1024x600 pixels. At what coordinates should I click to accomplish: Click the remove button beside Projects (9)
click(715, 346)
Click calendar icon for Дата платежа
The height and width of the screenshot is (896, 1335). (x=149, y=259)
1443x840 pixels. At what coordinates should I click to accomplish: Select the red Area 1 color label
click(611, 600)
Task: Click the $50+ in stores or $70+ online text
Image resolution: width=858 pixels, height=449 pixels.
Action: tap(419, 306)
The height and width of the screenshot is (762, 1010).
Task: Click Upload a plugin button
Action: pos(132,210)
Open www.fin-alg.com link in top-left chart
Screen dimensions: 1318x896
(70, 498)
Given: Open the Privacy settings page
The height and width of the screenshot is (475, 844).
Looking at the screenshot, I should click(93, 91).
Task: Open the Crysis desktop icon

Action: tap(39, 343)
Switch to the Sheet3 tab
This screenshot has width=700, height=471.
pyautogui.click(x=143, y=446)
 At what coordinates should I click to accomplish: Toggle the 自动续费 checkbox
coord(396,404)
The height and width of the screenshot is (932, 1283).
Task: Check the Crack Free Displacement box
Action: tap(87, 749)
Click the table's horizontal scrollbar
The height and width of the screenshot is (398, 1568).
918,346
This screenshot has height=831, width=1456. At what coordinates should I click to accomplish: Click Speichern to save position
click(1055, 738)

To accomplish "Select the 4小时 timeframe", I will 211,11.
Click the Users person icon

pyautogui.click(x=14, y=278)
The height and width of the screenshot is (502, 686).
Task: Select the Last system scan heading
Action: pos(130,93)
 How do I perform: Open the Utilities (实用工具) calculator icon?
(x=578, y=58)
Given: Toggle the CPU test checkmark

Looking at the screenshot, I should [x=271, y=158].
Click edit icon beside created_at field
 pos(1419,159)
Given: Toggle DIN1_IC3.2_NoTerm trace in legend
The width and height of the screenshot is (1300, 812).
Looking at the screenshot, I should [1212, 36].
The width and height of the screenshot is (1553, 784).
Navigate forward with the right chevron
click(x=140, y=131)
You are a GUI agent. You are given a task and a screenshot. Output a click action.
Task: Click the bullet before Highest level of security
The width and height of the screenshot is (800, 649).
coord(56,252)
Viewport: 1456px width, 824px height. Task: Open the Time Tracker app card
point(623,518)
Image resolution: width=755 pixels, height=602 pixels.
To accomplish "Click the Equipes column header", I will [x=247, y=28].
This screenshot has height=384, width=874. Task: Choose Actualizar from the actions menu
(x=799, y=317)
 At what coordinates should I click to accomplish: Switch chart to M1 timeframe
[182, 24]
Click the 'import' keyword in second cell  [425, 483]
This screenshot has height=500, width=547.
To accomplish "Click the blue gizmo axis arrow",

• The problem
Rewrite the lines above, changing each "At what coordinates should I click to accomplish" to "Where should I click to" and leaving everything else as it is.

• Response for this exercise
1024x600 pixels. Where should I click to: Click the remove button beside Projects (9)
click(715, 346)
Click calendar icon for Дата платежа
The height and width of the screenshot is (896, 1335). (x=149, y=259)
1443x840 pixels. Where should I click to: Select the red Area 1 color label
click(611, 600)
Task: Click the $50+ in stores or $70+ online text
Image resolution: width=858 pixels, height=449 pixels.
Action: tap(419, 306)
The height and width of the screenshot is (762, 1010).
Task: Click Upload a plugin button
Action: pos(132,210)
Open www.fin-alg.com link in top-left chart
Screen dimensions: 1318x896
(70, 498)
Given: Open the Privacy settings page
The height and width of the screenshot is (475, 844).
Looking at the screenshot, I should click(93, 91).
Task: Open the Crysis desktop icon

Action: tap(39, 343)
Switch to the Sheet3 tab
This screenshot has width=700, height=471.
pyautogui.click(x=143, y=446)
 Where should I click to: Toggle the 自动续费 checkbox
coord(396,404)
The height and width of the screenshot is (932, 1283).
Task: Check the Crack Free Displacement box
Action: tap(87, 749)
Click the table's horizontal scrollbar
The height and width of the screenshot is (398, 1568).
918,346
This screenshot has height=831, width=1456. Where should I click to: Click Speichern to save position
click(1055, 738)

To accomplish "Select the 4小时 timeframe", I will 211,11.
Click the Users person icon

pyautogui.click(x=14, y=278)
The height and width of the screenshot is (502, 686).
Task: Select the Last system scan heading
Action: pos(130,93)
 How do I perform: Open the Utilities (实用工具) calculator icon?
(x=578, y=58)
Given: Toggle the CPU test checkmark

Looking at the screenshot, I should [x=271, y=158].
Click edit icon beside created_at field
 pos(1419,159)
Given: Toggle DIN1_IC3.2_NoTerm trace in legend
The width and height of the screenshot is (1300, 812).
Looking at the screenshot, I should [1212, 36].
The width and height of the screenshot is (1553, 784).
Navigate forward with the right chevron
click(x=140, y=131)
You are a GUI agent. You are given a task and a screenshot. Output a click action.
Task: Click the bullet before Highest level of security
The width and height of the screenshot is (800, 649).
coord(56,252)
Viewport: 1456px width, 824px height. Task: Open the Time Tracker app card
point(623,518)
Image resolution: width=755 pixels, height=602 pixels.
To accomplish "Click the Equipes column header", I will [x=247, y=28].
This screenshot has height=384, width=874. Task: Choose Actualizar from the actions menu
(x=799, y=317)
 Where should I click to: Switch chart to M1 timeframe
[182, 24]
Click the 'import' keyword in second cell  [425, 483]
This screenshot has height=500, width=547.
To accomplish "Click the blue gizmo axis arrow",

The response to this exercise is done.